Can you copy every one of the rows below, reproducing each line character for character?

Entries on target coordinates
- - -
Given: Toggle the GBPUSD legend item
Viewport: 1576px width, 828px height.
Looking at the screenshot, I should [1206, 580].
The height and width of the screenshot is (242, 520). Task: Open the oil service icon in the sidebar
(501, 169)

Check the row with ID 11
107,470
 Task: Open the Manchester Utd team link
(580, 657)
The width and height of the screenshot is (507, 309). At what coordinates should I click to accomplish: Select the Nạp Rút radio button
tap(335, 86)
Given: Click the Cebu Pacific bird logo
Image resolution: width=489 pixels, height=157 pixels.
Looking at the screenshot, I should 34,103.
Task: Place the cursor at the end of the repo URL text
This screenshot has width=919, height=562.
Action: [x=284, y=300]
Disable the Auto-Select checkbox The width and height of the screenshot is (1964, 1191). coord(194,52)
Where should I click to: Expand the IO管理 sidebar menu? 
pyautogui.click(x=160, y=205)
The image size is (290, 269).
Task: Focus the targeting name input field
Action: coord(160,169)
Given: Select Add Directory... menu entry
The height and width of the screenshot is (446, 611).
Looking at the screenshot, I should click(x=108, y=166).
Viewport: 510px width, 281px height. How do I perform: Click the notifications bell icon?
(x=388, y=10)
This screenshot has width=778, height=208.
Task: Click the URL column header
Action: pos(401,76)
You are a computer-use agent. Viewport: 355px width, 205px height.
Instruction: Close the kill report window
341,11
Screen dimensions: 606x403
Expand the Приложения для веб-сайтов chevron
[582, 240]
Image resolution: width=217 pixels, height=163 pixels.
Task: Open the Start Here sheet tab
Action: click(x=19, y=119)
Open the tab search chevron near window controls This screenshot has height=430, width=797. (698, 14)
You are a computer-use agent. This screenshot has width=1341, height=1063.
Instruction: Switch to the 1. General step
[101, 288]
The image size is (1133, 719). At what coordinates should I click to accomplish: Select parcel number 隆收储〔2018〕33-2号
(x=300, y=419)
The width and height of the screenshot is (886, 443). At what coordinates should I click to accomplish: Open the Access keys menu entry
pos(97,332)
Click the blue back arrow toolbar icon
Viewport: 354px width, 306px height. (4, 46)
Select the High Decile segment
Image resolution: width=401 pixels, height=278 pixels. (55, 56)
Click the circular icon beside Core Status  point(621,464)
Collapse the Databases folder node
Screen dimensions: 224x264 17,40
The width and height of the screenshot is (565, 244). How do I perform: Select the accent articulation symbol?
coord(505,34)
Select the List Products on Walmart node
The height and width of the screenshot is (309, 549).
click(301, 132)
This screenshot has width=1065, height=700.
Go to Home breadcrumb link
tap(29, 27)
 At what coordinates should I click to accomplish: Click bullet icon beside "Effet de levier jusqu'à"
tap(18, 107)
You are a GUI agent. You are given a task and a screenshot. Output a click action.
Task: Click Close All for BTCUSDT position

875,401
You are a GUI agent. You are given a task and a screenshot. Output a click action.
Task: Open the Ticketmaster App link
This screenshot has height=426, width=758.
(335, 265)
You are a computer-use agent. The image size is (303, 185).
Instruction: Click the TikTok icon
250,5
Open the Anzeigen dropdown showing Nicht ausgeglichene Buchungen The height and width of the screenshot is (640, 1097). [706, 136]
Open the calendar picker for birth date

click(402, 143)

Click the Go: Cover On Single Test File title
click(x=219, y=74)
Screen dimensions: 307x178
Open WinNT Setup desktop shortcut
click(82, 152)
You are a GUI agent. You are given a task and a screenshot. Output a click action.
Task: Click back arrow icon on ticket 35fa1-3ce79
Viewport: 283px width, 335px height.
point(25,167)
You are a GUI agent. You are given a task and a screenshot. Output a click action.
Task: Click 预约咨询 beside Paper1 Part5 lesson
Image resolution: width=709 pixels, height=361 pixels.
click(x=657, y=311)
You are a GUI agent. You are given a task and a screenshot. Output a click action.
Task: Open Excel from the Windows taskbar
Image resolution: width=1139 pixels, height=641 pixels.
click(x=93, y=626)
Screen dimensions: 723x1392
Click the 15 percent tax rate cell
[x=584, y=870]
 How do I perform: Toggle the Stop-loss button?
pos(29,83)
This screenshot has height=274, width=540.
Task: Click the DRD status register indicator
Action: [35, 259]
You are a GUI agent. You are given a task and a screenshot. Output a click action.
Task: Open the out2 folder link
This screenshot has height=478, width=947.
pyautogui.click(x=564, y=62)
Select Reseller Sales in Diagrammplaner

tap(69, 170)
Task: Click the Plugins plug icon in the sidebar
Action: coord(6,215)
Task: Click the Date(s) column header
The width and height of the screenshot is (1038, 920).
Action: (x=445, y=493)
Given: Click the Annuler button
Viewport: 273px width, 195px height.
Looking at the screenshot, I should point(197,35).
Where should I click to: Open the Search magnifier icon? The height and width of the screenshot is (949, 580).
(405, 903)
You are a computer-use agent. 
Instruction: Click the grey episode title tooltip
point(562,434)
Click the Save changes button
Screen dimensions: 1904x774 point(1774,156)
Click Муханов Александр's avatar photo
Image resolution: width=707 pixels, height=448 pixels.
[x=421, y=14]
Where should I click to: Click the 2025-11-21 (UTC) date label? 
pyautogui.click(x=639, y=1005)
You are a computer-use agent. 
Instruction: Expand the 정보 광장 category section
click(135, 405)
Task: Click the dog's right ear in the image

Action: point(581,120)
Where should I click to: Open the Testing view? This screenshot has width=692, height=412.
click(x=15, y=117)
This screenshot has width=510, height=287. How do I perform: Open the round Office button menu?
- - -
Expected output ->
Given: Toggle the GBPUSD legend item
Viewport: 1576px width, 828px height.
Looking at the screenshot, I should [1206, 580].
The height and width of the screenshot is (242, 520). Task: Open the oil service icon in the sidebar
(501, 169)

Check the row with ID 11
107,470
 Task: Open the Manchester Utd team link
(580, 657)
The width and height of the screenshot is (507, 309). At what coordinates should I click to accomplish: Select the Nạp Rút radio button
tap(335, 86)
Given: Click the Cebu Pacific bird logo
Image resolution: width=489 pixels, height=157 pixels.
Looking at the screenshot, I should 34,103.
Task: Place the cursor at the end of the repo URL text
This screenshot has width=919, height=562.
Action: [x=284, y=300]
Disable the Auto-Select checkbox The width and height of the screenshot is (1964, 1191). coord(194,52)
Where should I click to: Expand the IO管理 sidebar menu? 
pyautogui.click(x=160, y=205)
The image size is (290, 269).
Task: Focus the targeting name input field
Action: coord(160,169)
Given: Select Add Directory... menu entry
The height and width of the screenshot is (446, 611).
Looking at the screenshot, I should click(x=108, y=166).
Viewport: 510px width, 281px height. How do I perform: Click the notifications bell icon?
(x=388, y=10)
This screenshot has width=778, height=208.
Task: Click the URL column header
Action: pos(401,76)
You are a computer-use agent. Viewport: 355px width, 205px height.
Instruction: Close the kill report window
341,11
Screen dimensions: 606x403
Expand the Приложения для веб-сайтов chevron
[582, 240]
Image resolution: width=217 pixels, height=163 pixels.
Task: Open the Start Here sheet tab
Action: click(x=19, y=119)
Open the tab search chevron near window controls This screenshot has height=430, width=797. (698, 14)
You are a computer-use agent. This screenshot has width=1341, height=1063.
Instruction: Switch to the 1. General step
[101, 288]
The image size is (1133, 719). At what coordinates should I click to accomplish: Select parcel number 隆收储〔2018〕33-2号
(x=300, y=419)
The width and height of the screenshot is (886, 443). At what coordinates should I click to accomplish: Open the Access keys menu entry
pos(97,332)
Click the blue back arrow toolbar icon
Viewport: 354px width, 306px height. (4, 46)
Select the High Decile segment
Image resolution: width=401 pixels, height=278 pixels. (55, 56)
Click the circular icon beside Core Status  point(621,464)
Collapse the Databases folder node
Screen dimensions: 224x264 17,40
The width and height of the screenshot is (565, 244). How do I perform: Select the accent articulation symbol?
coord(505,34)
Select the List Products on Walmart node
The height and width of the screenshot is (309, 549).
click(301, 132)
This screenshot has width=1065, height=700.
Go to Home breadcrumb link
tap(29, 27)
 At what coordinates should I click to accomplish: Click bullet icon beside "Effet de levier jusqu'à"
tap(18, 107)
You are a GUI agent. You are given a task and a screenshot. Output a click action.
Task: Click Close All for BTCUSDT position

875,401
You are a GUI agent. You are given a task and a screenshot. Output a click action.
Task: Open the Ticketmaster App link
This screenshot has height=426, width=758.
(335, 265)
You are a computer-use agent. The image size is (303, 185).
Instruction: Click the TikTok icon
250,5
Open the Anzeigen dropdown showing Nicht ausgeglichene Buchungen The height and width of the screenshot is (640, 1097). [706, 136]
Open the calendar picker for birth date

click(402, 143)

Click the Go: Cover On Single Test File title
click(x=219, y=74)
Screen dimensions: 307x178
Open WinNT Setup desktop shortcut
click(82, 152)
You are a GUI agent. You are given a task and a screenshot. Output a click action.
Task: Click back arrow icon on ticket 35fa1-3ce79
Viewport: 283px width, 335px height.
point(25,167)
You are a GUI agent. You are given a task and a screenshot. Output a click action.
Task: Click 预约咨询 beside Paper1 Part5 lesson
Image resolution: width=709 pixels, height=361 pixels.
click(x=657, y=311)
You are a GUI agent. You are given a task and a screenshot. Output a click action.
Task: Open Excel from the Windows taskbar
Image resolution: width=1139 pixels, height=641 pixels.
click(x=93, y=626)
Screen dimensions: 723x1392
Click the 15 percent tax rate cell
[x=584, y=870]
 How do I perform: Toggle the Stop-loss button?
pos(29,83)
This screenshot has height=274, width=540.
Task: Click the DRD status register indicator
Action: [35, 259]
You are a GUI agent. You are given a task and a screenshot. Output a click action.
Task: Open the out2 folder link
This screenshot has height=478, width=947.
pyautogui.click(x=564, y=62)
Select Reseller Sales in Diagrammplaner

tap(69, 170)
Task: Click the Plugins plug icon in the sidebar
Action: coord(6,215)
Task: Click the Date(s) column header
The width and height of the screenshot is (1038, 920).
Action: (x=445, y=493)
Given: Click the Annuler button
Viewport: 273px width, 195px height.
Looking at the screenshot, I should point(197,35).
Where should I click to: Open the Search magnifier icon? The height and width of the screenshot is (949, 580).
(405, 903)
You are a computer-use agent. 
Instruction: Click the grey episode title tooltip
point(562,434)
Click the Save changes button
Screen dimensions: 1904x774 point(1774,156)
Click Муханов Александр's avatar photo
Image resolution: width=707 pixels, height=448 pixels.
[x=421, y=14]
Where should I click to: Click the 2025-11-21 (UTC) date label? 
pyautogui.click(x=639, y=1005)
You are a computer-use agent. 
Instruction: Expand the 정보 광장 category section
click(135, 405)
Task: Click the dog's right ear in the image

Action: point(581,120)
Where should I click to: Open the Testing view? This screenshot has width=692, height=412.
click(x=15, y=117)
This screenshot has width=510, height=287. How do I perform: Open the round Office button menu?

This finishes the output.